FONTE:
Ao clicar sobre os pontos, é possível ver informações detalhadas sobre cada troca de tiros: a facção envolvida, a localidade, a região onde ela ocorreu, data e hora da notificação.

O Laboratório de Dados sobre Violência Armada Fogo Cruzado coleta os dados geolocalizados sobre as trocas de tiros em três fontes diferentes: notificações feitas por usuários do aplicativo da plataforma, relatos publicados na imprensa e informações oficiais divulgadas por órgãos de segurança pública. Os registros indicam a localização aproximada do confronto.

As milícias: Da origem à expansão

CDD e Gardênia: Vizinhas, mas com atuação diferenciada do mesmo batalhão

Embora tenham uma presença histórica em diversos bairros da zona norte carioca, é na zona oeste que a milícia nasceu, sofisticou seus métodos de atuação e partiu em uma expansão desenfreada pelo estado do Rio.

Considerada o local de fundação das milícias, a comunidade do Rio das Pedras, em Jacarepaguá, registrou somente uma troca de tiros com presença de policiais desde julho de 2016.

A favela é controlada pelo Escritório do Crime, grupo acusado de matar a vereadora Marielle Franco e o motorista Anderson Gomes. A quadrilha domina outras comunidades no bairro vizinho do Itanhangá —entre elas, está a favela da Muzema, onde dois prédios construídos por milicianos desabaram em abril, matando 24 pessoas.

Na Gardênia Azul, outra comunidade de Jacarepaguá dominada há décadas por paramilitares, também houve apenas um tiroteio. Uma rua —a Estrada do Gabinal— separa a comunidade da Cidade de Deus. As duas comunidades são patrulhadas mesma unidade da Polícia Militar: o 18º BPM (Jacarepaguá).

Esse batalhão tem um histórico de acusações de ligação com milícias. Lá trabalharam juntos o ex-PM Adriano Magalhães da Nóbrega, o Capitão Adriano, chefe do Escritório do Crime, e Fabrício Queiroz, ex-assessor parlamentar pivô do escândalo envolvendo o senador Flávio Bolsonaro (sem partido-RJ), filho mais velho do presidente Jair Bolsonaro (sem partido).

Se na vizinha Gardênia reina a paz, a favela celebrizada pelo filme de Fernando Meirelles mantém o cotidiano violento exibido nos cinemas: foram 173 confrontos com as polícias desde 2016 —o que lhe confere o 2º lugar no ranking de tiroteios, ficando atrás apenas do Complexo do Alemão, na zona norte. A favela hoje é o principal território do Comando Vermelho na zona oeste carioca.

Confrontos despencam após milícia tomar Santa Cruz

Estimativas obtidas junto ao Ministério Público do Rio de Janeiro mostram que apenas a Liga da Justiça controla totalmente nove bairros da zona oeste — Campo Grande, Inhoaíba, Cosmos, Paciência, Guaratiba, Barra de Guaratiba, Pedra de Guaratiba, Sepetiba e Santa Cruz. Neles vivem aproximadamente 1 milhão de pessoas (16,8% da população da capital fluminense).

DADOS REGISTRADOS:
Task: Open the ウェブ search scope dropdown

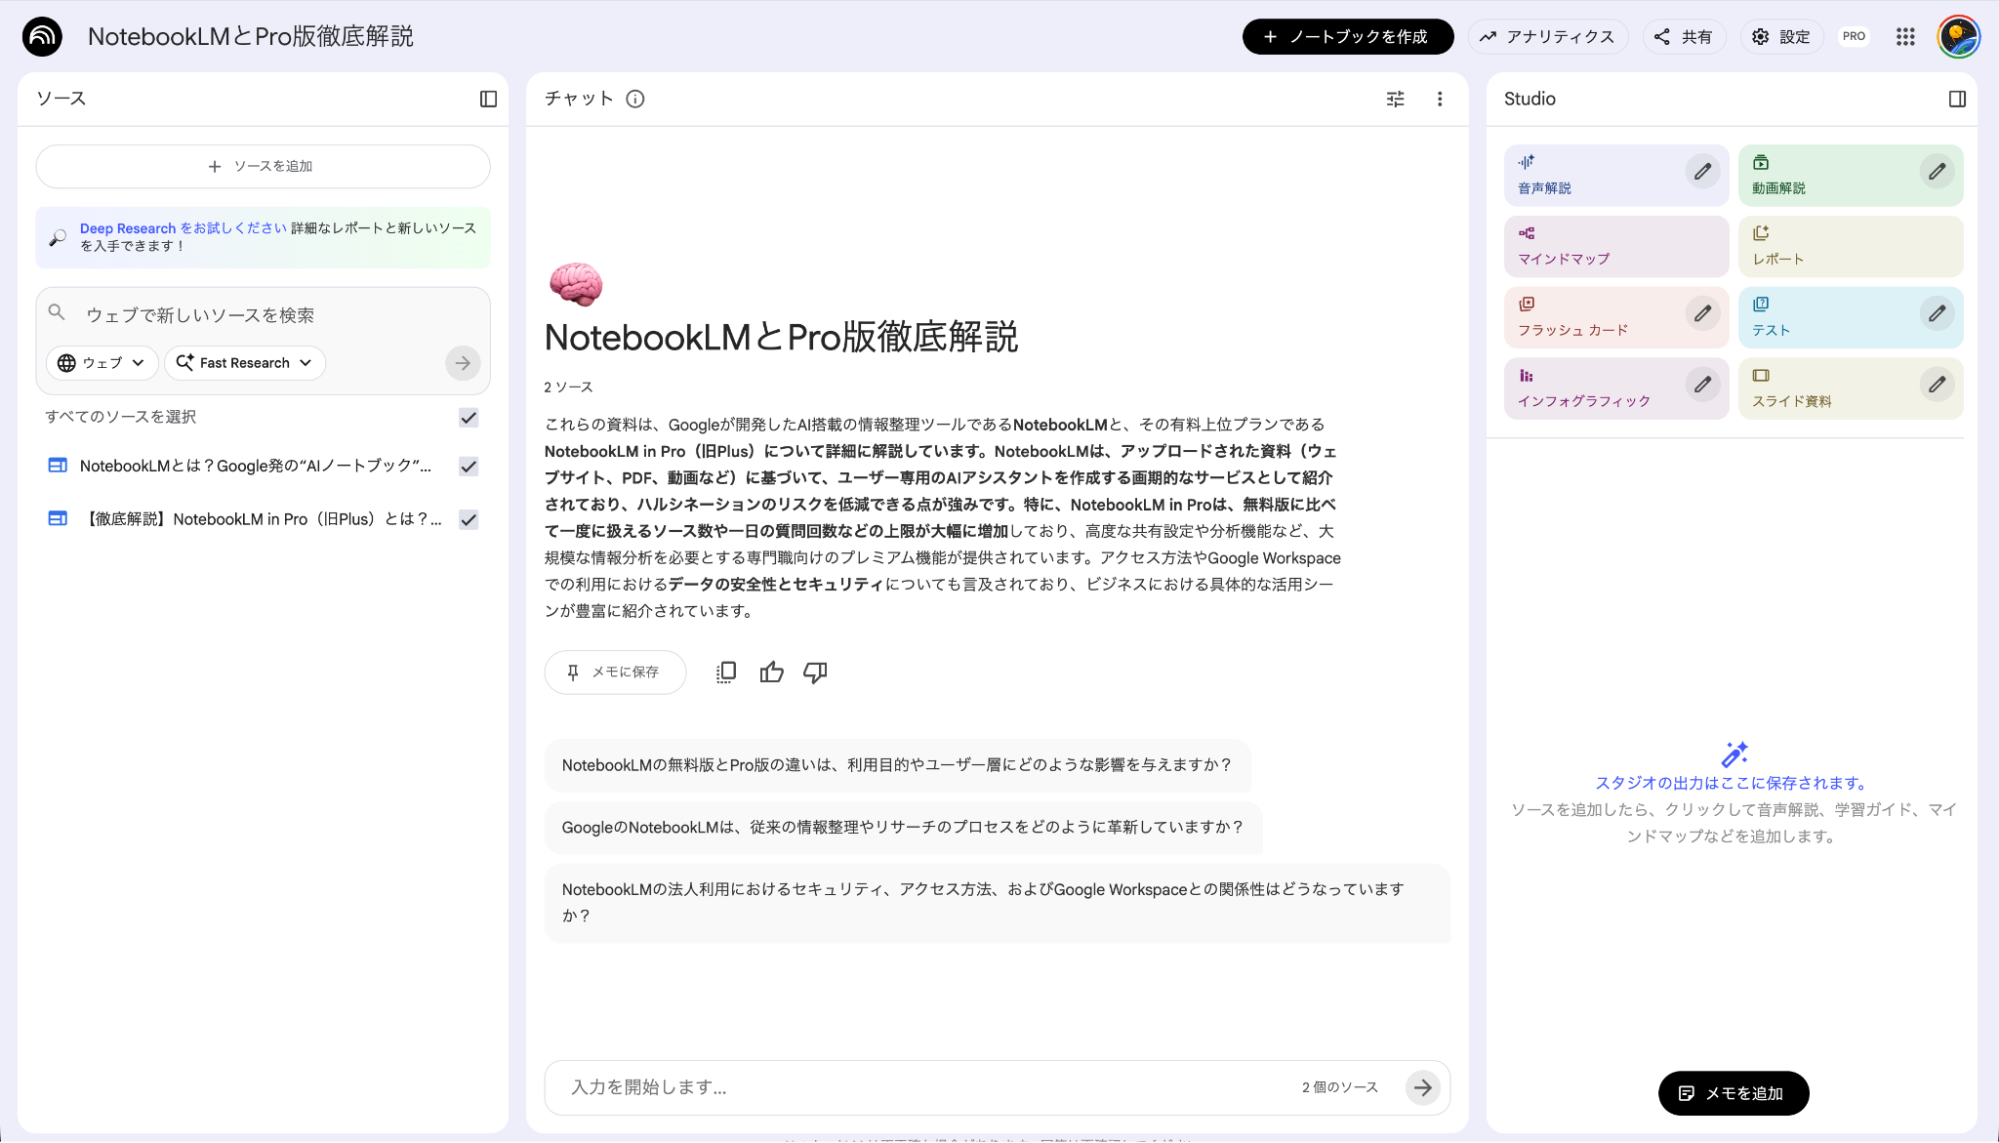Action: [101, 363]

ENUNCIADO: De acordo com a fonte, que unidade da Polícia Militar patrulha a Gardênia Azul e a Cidade de Deus? As linhas são um material à parte, sem ligação com a fonte.

RESPOSTA FINAL: O 18º BPM (Jacarepaguá).